Poi gli immobili di Bergamo: “Non si tratta affatto di due appartamenti, ma di uno solo, peraltro cointestato non solo a loro due ma anche alla loro madre avv. Susanna Mazzoleni (cioè mia moglie). E, in effetti, trattasi dell’appartamento che mia moglie si è comprata, a coronamento del suo lavoro trentennale, e che ha voluto, appunto intestare oltre che a se stessa anche ai figli. Io, quindi, con questo acquisto non “c’azzecco” proprio nulla!”.
E ancora. La precisazione sulla frase “sbilenca” pronunciata durante l’intervista a Report: “Mia moglie non è mia moglie”. “Susanna Mazzoleni è sì mia moglie ma va valutata e rispettata per quello che è, per ciò che vale e per il suo mestiere e non per il semplice fatto che sia mia moglie. Susanna è una qualificata docente universitaria ed un’affermata professionista legale che lavora da oltre 30 anni (cioè da prima che io la conoscessi). Ha un proprio avviato studio legale e proviene da una benestante famiglia di professionisti bergamaschi (padre anch’egli avvocato e nonno notaio). Insomma, Susanna Mazzoleni ha di suo e si è fatta da sola: quindi, ben poteva e può permettersi, dopo una vita di lavoro, di comprarsi un appartamento, intestandolo a sè e ai propri figli. Non aveva e non ha certo bisogno di me per attuare i suoi sogni, nè me ne ha mai fatto richiesta”.
Insomma, niente da nascondere. Eppure, scrive Di Pietro, “ci ritroviamo con Anna e Toto che fanno fatica pure a uscire di casa perché si sentono mortificati per le accuse, gli insulti e le umiliazioni che arrivano sulle loro pagine Facebook, come se fossero dei riciclatori di professione di denaro sporco.
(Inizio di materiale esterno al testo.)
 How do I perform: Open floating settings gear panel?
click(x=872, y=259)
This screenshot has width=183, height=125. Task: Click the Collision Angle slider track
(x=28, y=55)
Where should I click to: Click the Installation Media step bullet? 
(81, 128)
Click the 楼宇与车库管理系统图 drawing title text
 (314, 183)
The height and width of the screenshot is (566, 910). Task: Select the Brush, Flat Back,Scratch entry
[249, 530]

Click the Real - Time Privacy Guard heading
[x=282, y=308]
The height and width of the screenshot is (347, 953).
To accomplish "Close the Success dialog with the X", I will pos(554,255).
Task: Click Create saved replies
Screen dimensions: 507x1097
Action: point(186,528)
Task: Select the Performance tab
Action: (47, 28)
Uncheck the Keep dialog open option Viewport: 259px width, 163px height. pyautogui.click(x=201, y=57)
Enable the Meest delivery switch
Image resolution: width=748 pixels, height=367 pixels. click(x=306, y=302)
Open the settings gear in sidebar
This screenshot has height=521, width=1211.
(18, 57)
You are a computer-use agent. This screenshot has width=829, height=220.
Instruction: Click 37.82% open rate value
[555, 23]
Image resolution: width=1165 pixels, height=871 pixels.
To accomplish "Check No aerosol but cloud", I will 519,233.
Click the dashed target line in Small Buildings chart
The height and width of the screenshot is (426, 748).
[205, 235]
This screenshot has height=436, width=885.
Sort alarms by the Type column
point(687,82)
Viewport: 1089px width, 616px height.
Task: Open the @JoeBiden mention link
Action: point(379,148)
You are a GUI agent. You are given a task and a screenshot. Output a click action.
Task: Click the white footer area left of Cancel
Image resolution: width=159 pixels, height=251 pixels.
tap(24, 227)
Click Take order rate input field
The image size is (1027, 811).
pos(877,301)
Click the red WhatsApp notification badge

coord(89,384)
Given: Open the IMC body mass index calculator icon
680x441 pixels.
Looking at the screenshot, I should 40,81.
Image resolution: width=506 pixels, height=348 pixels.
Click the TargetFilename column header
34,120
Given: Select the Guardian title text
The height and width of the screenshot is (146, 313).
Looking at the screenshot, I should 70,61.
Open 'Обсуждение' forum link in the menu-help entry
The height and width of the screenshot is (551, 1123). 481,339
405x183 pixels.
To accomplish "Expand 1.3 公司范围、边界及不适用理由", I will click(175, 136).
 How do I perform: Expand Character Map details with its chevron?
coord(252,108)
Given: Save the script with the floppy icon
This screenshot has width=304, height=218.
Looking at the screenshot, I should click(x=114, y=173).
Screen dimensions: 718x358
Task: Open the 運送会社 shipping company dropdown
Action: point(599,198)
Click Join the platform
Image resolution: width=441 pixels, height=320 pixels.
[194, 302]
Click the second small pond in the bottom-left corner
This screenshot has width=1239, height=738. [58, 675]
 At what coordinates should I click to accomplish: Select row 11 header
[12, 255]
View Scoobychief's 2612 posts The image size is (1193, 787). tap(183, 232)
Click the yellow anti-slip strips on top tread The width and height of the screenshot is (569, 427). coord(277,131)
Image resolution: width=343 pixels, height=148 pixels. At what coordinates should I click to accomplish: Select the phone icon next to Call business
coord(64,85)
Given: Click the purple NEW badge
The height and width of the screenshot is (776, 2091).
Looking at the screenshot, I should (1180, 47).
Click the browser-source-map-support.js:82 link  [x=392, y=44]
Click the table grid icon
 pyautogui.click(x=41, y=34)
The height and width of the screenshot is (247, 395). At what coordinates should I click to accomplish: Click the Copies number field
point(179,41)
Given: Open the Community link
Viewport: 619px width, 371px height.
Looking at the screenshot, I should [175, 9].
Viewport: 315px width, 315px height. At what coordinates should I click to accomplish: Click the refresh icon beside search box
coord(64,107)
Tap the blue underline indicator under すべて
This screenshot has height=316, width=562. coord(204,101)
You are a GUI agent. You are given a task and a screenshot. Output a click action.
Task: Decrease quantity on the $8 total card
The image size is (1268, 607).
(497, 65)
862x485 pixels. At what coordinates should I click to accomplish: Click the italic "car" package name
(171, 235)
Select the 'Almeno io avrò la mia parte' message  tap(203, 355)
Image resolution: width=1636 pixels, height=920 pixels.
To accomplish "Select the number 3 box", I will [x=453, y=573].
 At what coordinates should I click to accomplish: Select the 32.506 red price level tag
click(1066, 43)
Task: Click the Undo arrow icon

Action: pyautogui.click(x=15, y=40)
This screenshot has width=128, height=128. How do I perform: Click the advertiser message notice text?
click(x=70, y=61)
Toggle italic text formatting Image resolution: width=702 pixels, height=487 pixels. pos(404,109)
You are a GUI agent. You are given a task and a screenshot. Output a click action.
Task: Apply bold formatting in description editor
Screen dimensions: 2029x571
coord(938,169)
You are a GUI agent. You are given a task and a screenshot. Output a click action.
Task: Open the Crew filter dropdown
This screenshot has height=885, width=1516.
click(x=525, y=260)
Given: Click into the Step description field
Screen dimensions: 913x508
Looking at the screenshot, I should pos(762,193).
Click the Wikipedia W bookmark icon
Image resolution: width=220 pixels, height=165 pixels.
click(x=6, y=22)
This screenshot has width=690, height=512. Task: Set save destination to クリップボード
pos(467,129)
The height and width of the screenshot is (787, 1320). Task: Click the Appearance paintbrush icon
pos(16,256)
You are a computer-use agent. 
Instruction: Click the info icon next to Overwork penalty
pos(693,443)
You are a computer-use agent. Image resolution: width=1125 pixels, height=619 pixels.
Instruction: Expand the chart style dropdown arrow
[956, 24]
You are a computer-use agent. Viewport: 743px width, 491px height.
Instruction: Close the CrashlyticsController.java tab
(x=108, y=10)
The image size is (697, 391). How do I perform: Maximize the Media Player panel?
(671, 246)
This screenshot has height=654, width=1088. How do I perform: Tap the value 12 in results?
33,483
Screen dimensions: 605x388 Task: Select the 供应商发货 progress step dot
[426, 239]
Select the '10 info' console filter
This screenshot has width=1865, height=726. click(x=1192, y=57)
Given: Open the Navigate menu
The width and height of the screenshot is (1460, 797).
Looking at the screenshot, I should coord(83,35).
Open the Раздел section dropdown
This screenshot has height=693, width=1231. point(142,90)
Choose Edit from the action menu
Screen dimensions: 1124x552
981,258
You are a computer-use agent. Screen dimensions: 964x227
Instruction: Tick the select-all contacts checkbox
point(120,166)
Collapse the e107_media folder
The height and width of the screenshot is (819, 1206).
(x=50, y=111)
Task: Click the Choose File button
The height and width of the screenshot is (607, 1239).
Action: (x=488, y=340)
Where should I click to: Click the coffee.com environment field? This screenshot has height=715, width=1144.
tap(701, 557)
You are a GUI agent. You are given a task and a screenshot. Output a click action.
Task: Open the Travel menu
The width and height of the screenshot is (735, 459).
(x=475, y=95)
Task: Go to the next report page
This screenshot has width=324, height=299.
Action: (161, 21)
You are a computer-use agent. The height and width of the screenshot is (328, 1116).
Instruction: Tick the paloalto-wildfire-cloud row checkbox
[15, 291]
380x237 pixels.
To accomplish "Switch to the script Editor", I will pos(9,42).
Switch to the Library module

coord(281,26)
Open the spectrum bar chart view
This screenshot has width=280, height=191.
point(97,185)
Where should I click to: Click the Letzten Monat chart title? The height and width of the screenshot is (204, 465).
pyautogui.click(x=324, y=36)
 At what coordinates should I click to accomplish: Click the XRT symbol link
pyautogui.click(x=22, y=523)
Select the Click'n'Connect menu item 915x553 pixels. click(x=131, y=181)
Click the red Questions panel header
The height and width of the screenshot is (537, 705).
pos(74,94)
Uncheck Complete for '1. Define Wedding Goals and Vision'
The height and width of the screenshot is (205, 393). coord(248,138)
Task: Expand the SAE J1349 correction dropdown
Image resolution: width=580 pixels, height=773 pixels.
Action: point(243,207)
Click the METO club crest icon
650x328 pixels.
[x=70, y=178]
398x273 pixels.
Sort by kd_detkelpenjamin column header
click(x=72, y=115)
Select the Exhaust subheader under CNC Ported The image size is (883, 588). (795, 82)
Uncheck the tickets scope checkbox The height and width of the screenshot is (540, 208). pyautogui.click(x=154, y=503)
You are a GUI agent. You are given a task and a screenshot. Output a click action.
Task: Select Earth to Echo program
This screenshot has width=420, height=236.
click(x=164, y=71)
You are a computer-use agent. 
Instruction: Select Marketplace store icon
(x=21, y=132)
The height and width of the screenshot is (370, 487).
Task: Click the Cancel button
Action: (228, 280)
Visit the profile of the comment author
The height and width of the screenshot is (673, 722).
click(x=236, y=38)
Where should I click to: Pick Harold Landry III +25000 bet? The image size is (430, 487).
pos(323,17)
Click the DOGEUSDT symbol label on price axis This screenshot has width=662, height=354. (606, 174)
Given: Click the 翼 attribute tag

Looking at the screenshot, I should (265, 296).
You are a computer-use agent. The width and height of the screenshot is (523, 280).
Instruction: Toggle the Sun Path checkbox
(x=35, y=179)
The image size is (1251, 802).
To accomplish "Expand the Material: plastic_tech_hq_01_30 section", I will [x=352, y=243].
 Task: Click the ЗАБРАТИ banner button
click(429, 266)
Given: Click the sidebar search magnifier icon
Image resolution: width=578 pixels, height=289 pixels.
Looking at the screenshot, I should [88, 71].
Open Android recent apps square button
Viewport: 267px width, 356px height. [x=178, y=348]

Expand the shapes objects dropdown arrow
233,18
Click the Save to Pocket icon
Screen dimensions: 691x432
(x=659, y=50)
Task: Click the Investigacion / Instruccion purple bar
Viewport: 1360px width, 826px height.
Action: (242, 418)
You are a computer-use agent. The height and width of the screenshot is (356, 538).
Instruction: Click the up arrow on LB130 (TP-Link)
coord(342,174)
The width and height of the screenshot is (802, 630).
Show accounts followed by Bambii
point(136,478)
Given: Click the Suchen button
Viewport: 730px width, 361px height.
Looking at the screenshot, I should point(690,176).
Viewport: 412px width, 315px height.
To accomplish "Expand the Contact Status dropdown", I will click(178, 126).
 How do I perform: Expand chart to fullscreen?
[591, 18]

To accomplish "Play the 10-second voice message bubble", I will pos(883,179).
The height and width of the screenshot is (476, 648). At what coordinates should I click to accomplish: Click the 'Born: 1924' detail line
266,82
Anche per difendere il loro onore, non intendo arrendermi né indietreggiare e affronterò quest’altra prova del destino con più determinazione di prima. Lo devo alla mia famiglia ma anche alle migliaia di militanti di Italia dei Valori che hanno dato e stanno dando l’anima per il partito e che sono anche in queste ore intorno ai banchetti di raccolta delle firme per i 4 referendum contro la Casta e a favore dei diritti dei lavoratori”.